La Policía trabajó durante varios días en un hecho de robo ocurrido durante los últimos días del mes pasado en el barrio Zona Oeste Quintas, cuando desconocidos ingresaron a un inmueble de la calle Suipacha al 600, sustrajeron varios elementos y luego habrían huido atravesando terrenos baldíos en dirección al norte de la ciudad. Pese a que un testigo ocular apuntó contra un grupo de jóvenes -conocidos en el ámbito delictivo- los investigadores, luego de una serie de allanamientos, no pudieron hallar el botín y no hay pruebas en contra de ellos.
En principio este parecía ser un hecho de robo de los que ocurren comúnmente. Ladrones que hacen una vigilancia previa en una casa y cuando constatan que está vacía ingresan y se llevan todo lo que sea posible de trasladar a pie. El botín estaba comprendido por un televisor Smart, de 42”, una plancha y zapatillas, entre otras cosas que los propietarios denunciaron como faltantes, luego de que alguien forzara la puerta de ingreso del inmueble.
Sabido esto, la Policía se hizo presente en el lugar e inició una investigación para dar con los posibles autores. En la escena trabajaron efectivos de la Seccional Segunda, que dialogaron primero con los damnificados y luego con algunos vecinos. También trabajó un grupo de la División Criminalística, que se abocó al levantamiento de huellas.

Allanamientos.
Conforme a los trascendidos a los cuales accedió LA ARENA, los uniformados pudieron dar con un testigo ocular del robo, quien manifestó haber visto a tres chicos en la escena del robo. Esta persona identificó a dos; ambos de 18 años, y conocidos en el barrio por estar involucrados en varios delitos. Con estos datos la Policía continuó la investigación y llegó primero a la vivienda de uno de los apuntados donde se hizo un allanamiento. Sin embargo, pasó algo que los uniformados ya presentían: “se habían desprendido de todos los elementos”, confió una fuente. Otro procedimiento hecho entre el lunes y martes pasado, también dio negativo. Por lo tanto, las chances de poner a los acusados a disposición de la Justicia no fueron posibles.

Homicidio.
De acuerdo a la información brindada, las dos personas señaladas como autores del robo habían estado involucradas en el homicidio de Martín “Monchi” Tomaso, un joven de 28 años que murió el 10 de junio pasado, en momentos que era trasladado al hospital Lucio Molas luego de recibir una puñalada a la salida de un boliche, en el centro de Santa Rosa.

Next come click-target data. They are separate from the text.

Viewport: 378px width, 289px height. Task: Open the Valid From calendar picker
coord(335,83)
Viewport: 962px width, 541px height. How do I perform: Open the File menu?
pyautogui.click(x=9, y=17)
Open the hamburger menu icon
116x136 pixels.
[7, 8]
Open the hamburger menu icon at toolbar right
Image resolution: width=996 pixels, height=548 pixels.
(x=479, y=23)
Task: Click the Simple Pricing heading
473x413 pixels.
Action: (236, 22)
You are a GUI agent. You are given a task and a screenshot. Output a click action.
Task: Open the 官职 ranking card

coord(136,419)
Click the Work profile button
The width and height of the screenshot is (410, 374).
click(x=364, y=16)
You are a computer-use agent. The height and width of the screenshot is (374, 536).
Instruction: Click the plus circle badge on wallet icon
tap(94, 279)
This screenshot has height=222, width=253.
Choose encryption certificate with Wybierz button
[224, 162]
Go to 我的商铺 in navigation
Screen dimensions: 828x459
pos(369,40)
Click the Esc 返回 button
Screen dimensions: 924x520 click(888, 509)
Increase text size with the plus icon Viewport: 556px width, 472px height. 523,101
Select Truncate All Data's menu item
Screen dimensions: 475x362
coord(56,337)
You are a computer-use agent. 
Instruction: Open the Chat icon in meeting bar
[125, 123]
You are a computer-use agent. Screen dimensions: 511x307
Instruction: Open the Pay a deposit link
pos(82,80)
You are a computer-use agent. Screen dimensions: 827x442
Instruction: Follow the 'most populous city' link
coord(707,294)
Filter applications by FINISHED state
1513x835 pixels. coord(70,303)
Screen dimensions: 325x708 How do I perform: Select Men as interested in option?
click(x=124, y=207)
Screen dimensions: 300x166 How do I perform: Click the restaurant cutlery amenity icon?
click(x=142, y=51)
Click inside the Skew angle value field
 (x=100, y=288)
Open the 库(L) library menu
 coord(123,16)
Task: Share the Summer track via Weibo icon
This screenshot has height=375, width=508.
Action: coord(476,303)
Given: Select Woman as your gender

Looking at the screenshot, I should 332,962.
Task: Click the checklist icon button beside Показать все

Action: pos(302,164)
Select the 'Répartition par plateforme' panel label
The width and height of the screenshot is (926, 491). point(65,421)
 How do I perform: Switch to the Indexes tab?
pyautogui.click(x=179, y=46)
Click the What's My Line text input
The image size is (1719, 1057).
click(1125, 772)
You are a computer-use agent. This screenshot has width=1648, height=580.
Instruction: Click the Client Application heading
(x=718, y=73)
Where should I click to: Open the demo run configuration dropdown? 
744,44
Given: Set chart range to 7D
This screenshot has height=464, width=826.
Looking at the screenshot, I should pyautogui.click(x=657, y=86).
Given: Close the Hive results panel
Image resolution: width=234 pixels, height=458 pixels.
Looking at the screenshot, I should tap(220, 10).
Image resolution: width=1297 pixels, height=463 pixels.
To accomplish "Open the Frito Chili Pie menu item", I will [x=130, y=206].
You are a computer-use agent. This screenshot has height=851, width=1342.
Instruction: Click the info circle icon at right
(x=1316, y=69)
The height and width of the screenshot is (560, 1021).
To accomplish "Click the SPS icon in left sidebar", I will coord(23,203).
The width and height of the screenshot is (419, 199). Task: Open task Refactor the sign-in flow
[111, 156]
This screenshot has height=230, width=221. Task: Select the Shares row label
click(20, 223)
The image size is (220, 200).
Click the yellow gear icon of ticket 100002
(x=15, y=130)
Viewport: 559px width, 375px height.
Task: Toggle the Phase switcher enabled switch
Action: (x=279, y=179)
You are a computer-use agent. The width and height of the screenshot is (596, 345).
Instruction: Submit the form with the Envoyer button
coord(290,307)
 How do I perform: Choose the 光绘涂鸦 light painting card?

Por esto, la Policía los detuvo ese mismo día. A la mañana siguiente (un lunes) se entregó el joven que faltaba y la Justicia los formalizó. En la escena del crimen se “peinaron” las cámaras de comercios y todo indicó que el autor del puntazo mortal había sido un chico de 17 años. Por esto un representante del Ministerio Público Fiscal pidió una prisión preventiva de 15 días para el único mayor y que los otros dos sean alojados en el Ipesa, por el mismo tiempo.
Concluida la preventiva todos quedaron libres (el de 18 no tenía incidencia directa en el homicidio) y el que fue apuntado como autor, uno de los menores, cumplió 18 pocos días después. Aún así, el Juzgado de la Familia y el Menor, habría decido que no quede institucionalizado. Tampoco se habrían tomado medidas de resguardo y que espere en libertad hasta que se le imponga una pena por el homicidio… Pero esto no fue por capricho de los funcionarios, sino que es la ley del Régimen Penal Juvenil la imposibilita que este joven haya quedado detenido.